Já o ministro Sérgio Kukina, ao seguir o voto do relator, foi além ao votar que o governador deveria ser preso preventivamente, como foi solicitado pelo MPF. Frisou que, na denúncia, o Ministério Público apontou que Witzel seria o “cabeça da sofisticada organização criminosa” –– o que ele diz concordar, com base no que há na denúncia.

Em seu perfil no Twitter, Witzel disse compreender “a conduta dos magistrados diante da gravidade dos fatos apresentados”. “Mas reafirmo que jamais cometi atos ilícitos. Não recebi qualquer valor desviado dos cofres públicos, o que foi comprovado na busca e apreensão. Continuarei trabalhando na minha defesa para demonstrar a verdade e tenho plena confiança em um julgamento justo”, escreveu.

Eleito vice-governador do estado, Cláudio Castro (PSC) mantém-se como governador em exercício. Diferente de Witzel, sua relação não é de embate com a família Bolsonaro.

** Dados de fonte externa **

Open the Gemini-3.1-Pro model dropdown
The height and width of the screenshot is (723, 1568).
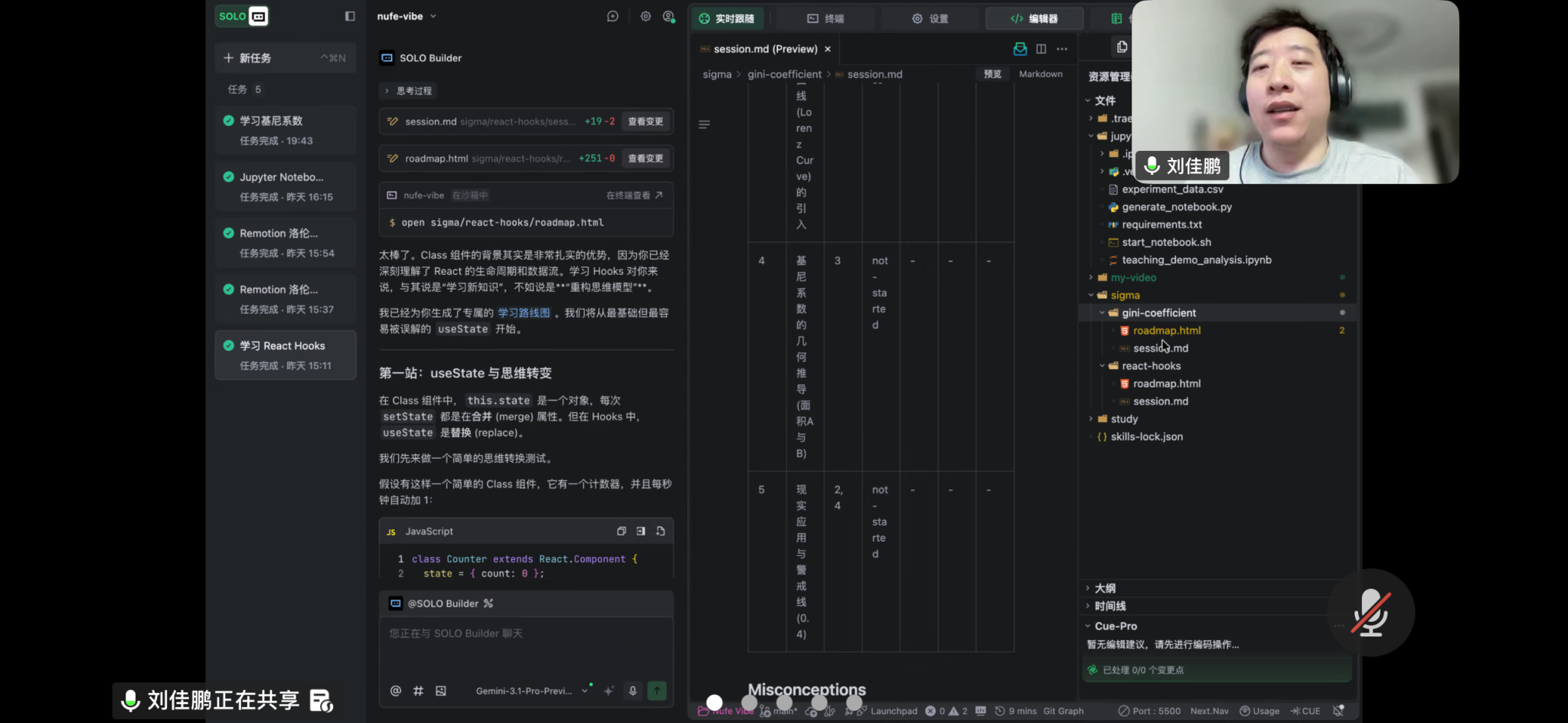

Declararam-se impedidos para o julgamento quatro ministros: Felix Fischer (um ex-assessor advoga para pessoas investigadas na operação que resultou no afastamento de Witzel), João Otávio de Noronha (filha advoga para pessoas investigadas na mesma operação), Herman Benjamin e Jorge Mussi. Os ministros convocados para o lugar deles são Isabel Gallotti, Antonio Carlos Ferreira, Villas Bôas Cueva e Marco Buzzi.